EuGH: EU ausschließlich zuständig für Abschluss des Marrakesch-Vertrags

Der EuGH kommt in seinem Gutachten zu dem Ergebnis, dass die EU den Vertrag von Marrakesch allein abschließen kann. Zwar falle der Vertrag nicht unter die gemeinsame Handelspolitik, für die die EU nach dem AEUV ausschließlich zuständig sei. Allerdings sei die EU auch ausschließlich zuständig, wenn der Abschluss einer internationalen Übereinkunft "gemeinsame Regeln" beeinträchtigen oder deren Tragweite verändern könnte. Dies sei beim Vertrag von Marrakesch der Fall.

Urheberrechtsrichtlinie enthält auch Ausnahmevorschrift zugunsten Behinderter

Laut EuGH erlaubt die Urheberrechtsrichtlinie 2001/29/EG den Mitgliedstaaten, zugunsten behinderter Personen eine Ausnahme oder Beschränkung in Bezug auf die Rechte auf Vervielfältigung und auf öffentliche Wiedergabe vorzusehen. Folglich müsse die vom Marrakesch-Vertrag vorgesehene Ausnahme oder Beschränkung im Rahmen des durch die Richtlinie harmonisierten Bereichs umgesetzt werden. Gleiches gelte für die von dem Vertrag vorgesehenen Aus- und Einfuhrregelungen, da sie darauf abzielten, im Hoheitsgebiet eines Vertragsstaats die öffentliche Wiedergabe oder Verbreitung von in einem anderen Vertragsstaat veröffentlichten Vervielfältigungsstücken in einem zugänglichen Format zu gestatten, ohne die Zustimmung der Rechtsinhaber einzuholen. 
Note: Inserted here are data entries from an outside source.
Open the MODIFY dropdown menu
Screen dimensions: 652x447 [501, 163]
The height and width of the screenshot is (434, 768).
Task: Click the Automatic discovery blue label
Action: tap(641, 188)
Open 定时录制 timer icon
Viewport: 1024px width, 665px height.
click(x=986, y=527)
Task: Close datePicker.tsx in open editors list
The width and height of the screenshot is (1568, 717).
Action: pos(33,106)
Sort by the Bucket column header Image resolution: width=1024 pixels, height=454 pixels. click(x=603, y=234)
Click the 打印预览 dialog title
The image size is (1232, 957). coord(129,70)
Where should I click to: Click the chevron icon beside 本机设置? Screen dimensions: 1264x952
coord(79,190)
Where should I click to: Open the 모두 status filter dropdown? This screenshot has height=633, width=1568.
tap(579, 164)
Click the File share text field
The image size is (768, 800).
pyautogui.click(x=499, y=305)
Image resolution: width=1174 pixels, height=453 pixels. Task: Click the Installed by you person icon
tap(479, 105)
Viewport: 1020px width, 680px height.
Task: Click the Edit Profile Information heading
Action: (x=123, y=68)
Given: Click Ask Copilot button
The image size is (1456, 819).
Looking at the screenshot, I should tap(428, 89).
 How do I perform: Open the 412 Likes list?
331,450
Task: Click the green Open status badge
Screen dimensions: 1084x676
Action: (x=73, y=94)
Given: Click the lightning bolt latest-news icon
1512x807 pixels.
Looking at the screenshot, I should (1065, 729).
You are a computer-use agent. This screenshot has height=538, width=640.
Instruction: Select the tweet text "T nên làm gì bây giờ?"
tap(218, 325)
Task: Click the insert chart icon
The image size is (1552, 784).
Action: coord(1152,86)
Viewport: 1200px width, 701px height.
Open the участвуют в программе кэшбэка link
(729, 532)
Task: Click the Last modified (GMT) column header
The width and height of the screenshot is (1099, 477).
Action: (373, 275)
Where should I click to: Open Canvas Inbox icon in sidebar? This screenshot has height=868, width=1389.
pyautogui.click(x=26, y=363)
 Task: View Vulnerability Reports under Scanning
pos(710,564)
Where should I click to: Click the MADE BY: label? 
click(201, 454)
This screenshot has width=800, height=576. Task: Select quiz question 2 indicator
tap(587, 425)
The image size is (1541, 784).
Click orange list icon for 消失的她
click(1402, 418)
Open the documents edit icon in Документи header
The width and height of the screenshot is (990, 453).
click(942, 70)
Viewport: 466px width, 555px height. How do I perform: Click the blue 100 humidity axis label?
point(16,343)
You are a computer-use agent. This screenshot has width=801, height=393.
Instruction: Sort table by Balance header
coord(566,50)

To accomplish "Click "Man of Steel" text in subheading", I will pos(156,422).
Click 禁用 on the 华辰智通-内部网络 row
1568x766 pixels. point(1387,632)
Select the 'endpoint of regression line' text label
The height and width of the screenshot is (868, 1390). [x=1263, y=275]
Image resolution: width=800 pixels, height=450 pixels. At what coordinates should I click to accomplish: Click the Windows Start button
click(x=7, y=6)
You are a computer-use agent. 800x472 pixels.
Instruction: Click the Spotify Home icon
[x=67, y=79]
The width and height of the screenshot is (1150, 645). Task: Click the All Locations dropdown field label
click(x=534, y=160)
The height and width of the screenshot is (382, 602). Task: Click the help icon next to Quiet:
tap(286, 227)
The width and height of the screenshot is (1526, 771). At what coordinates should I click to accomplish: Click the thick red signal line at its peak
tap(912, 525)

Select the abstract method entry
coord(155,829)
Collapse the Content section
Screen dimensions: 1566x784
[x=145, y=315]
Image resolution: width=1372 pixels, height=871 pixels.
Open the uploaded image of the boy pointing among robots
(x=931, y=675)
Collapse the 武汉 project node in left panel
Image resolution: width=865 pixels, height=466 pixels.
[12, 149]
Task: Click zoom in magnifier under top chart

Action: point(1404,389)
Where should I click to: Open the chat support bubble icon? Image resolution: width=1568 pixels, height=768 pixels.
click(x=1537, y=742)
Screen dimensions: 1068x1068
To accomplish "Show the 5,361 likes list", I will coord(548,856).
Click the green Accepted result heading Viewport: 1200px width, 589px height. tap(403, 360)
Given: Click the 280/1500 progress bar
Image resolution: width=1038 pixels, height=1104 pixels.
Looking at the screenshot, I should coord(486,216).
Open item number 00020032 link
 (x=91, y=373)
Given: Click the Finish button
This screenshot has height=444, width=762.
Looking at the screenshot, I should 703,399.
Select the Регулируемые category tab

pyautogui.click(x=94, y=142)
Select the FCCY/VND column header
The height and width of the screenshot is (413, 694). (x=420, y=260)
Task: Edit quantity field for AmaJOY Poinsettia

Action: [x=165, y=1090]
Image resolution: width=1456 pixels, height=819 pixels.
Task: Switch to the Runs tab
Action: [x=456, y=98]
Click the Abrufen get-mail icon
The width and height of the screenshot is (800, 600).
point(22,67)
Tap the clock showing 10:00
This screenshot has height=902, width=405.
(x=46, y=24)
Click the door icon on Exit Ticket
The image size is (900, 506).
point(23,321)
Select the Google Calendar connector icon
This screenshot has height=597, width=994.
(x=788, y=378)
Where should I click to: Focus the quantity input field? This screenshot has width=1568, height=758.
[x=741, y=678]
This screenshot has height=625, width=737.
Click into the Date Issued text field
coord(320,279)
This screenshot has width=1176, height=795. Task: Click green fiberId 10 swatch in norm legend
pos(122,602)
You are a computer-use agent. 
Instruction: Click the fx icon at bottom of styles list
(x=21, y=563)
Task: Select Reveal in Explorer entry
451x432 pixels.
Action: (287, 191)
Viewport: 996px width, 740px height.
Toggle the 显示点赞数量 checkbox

Marrakesch-Vertrag könnte Urheberrechtsrichtlinie beeinträchtigen oder deren Tragweite verändern

Zwar verfügten Mitgliedstaaten nach der Richtlinie über die Möglichkeit, eine solche Ausnahme oder Beschränkung vorzusehen, doch handele es sich um eine vom EU-Gesetzgeber eingeräumte Möglichkeit, für die streng geregelte unionsrechtliche Voraussetzungen gölten. Der EuGH weist auch darauf hin, dass der Vertrag von Marrakesch im Gegensatz zur Richtlinie eine Verpflichtung (und nicht eine bloße Möglichkeit) vorsehe, zugunsten bestimmter behinderter Personen eine Ausnahme oder Beschränkung einzuführen. Nach Abschluss des Vertrags wären daher alle Mitgliedstaaten verpflichtet, die Ausnahme oder Beschränkung zugunsten der behinderten Personen vorzusehen. Daraus folge, dass alle vom Marrakesch-Vertrag vorgesehenen Verpflichtungen einen Bereich betreffen, der bereits weitgehend von "gemeinsamen Regeln der Union" erfasst sei, und dass der Abschluss dieses Vertrags diese Regeln beeinträchtigen oder deren Tragweite verändern könnte.

Redaktion beck-aktuell, 14. Februar 2017.